L’agent de chambre mortuaire a pour mission première à l’hôpital de transférer le corps du défunt de sa chambre jusqu’à la morgue. Il peut également apporter des soins (toilette, habillage).

Il supervise aussi les démarches administratives tels que l’enregistrement des personnes décédées, l’organisation du transport des défunts vers leur domicile ou le funérarium.

En parallèle, l’agent de chambre mortuaire assiste le médecin légiste durant les autopsies (préparation des instruments, aide aux prélèvements, restauration du corps). Il assure également l’entretien et la gestion de la morgue. Il prend en charge l’accueil téléphonique et physique des visiteurs et usagers (familles, soignants, professionnels du funéraire, agents publics). L’agent mortuaire exerce dans les hôpitaux et les maisons de retraite qui possèdent une chambre mortuaire.  
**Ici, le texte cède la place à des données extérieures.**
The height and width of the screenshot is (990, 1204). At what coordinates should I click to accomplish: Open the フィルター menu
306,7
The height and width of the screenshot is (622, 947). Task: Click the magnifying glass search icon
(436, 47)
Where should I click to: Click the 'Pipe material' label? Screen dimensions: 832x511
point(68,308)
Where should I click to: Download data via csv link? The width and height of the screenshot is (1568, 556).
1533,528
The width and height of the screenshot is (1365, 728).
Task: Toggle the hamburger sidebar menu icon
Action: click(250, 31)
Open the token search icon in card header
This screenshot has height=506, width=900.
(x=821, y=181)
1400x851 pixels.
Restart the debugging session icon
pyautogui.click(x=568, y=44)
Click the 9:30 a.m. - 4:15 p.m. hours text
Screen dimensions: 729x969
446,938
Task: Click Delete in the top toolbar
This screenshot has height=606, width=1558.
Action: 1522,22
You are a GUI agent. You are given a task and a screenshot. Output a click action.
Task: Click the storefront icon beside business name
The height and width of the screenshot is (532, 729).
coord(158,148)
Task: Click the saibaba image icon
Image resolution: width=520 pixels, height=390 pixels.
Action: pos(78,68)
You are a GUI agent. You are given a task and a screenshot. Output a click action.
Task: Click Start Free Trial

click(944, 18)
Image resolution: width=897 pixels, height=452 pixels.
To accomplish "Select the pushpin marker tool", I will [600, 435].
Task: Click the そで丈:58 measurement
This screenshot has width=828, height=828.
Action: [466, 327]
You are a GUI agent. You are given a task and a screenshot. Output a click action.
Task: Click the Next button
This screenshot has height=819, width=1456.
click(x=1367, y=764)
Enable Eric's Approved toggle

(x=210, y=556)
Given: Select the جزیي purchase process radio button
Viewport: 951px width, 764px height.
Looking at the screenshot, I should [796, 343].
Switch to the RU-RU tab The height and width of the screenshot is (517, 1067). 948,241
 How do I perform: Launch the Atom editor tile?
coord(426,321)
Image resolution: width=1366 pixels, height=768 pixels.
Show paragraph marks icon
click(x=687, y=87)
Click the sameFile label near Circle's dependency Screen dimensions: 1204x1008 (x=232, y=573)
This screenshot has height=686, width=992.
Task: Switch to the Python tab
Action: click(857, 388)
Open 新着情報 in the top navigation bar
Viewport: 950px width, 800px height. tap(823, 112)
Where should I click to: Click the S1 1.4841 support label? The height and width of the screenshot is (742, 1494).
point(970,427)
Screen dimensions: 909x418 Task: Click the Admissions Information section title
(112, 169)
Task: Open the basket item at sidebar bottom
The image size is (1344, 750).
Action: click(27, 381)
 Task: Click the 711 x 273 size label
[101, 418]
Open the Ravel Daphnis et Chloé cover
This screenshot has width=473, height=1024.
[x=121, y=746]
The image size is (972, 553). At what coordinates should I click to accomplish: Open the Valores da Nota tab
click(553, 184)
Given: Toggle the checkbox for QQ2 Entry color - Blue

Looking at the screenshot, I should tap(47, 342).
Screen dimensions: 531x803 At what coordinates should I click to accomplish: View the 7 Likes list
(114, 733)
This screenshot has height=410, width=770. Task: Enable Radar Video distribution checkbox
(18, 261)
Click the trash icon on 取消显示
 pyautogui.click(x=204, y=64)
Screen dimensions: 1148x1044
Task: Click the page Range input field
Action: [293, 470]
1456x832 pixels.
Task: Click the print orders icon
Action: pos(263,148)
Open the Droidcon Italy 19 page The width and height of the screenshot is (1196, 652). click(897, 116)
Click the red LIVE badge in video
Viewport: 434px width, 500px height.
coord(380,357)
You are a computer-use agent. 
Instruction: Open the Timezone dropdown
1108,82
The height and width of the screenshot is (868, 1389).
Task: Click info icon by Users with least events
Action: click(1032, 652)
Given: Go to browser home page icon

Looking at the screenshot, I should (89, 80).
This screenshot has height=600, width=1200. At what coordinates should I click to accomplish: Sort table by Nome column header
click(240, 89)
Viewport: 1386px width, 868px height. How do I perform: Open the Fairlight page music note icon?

Ce métier, tout comme celui du fossoyeur, est très stéréotypé. Perçu comme un métier « froid et glauque », les gens en ont une mauvaise image. L’agent mortuaire doit pourtant faire preuve de sang-froid, avoir une bonne condition physique et un solide équilibre psychologique. L’écoute, l’empathie et le respect pour le corps de la personne défunte sont des qualités indispensables pour exercer ce métier comme il convient.

-> Une formation certifiante est obligatoire. De plus en plus, le diplôme d’aide-soignant est requis pour exercer à la chambre mortuaire. Toutefois, il est tout à fait accessible aux personnes titulaires du baccalauréat. Cette formation est dispensée par l’Institut français de formation des professions funéraires et les écoles d’infirmiers. Elle comprend 80 heures d’enseignement, soit 40 heures de formation théorique et 40 heures de formation pratique.

 

EN CONCLUSION

Les métiers du funéraire, bien que souvent entourés de mystère et de tabous, sont essentiels pour accompagner les familles dans l’un des moments les plus difficiles de leur vie.

La Coopérative Funéraire de Lille s’engage à vous accompagner avec écoute, humanité et professionnalisme durant votre deuil. En comprenant mieux ces professions, vous pouvez mieux apprécier l’importance de leurs rôles dans notre société.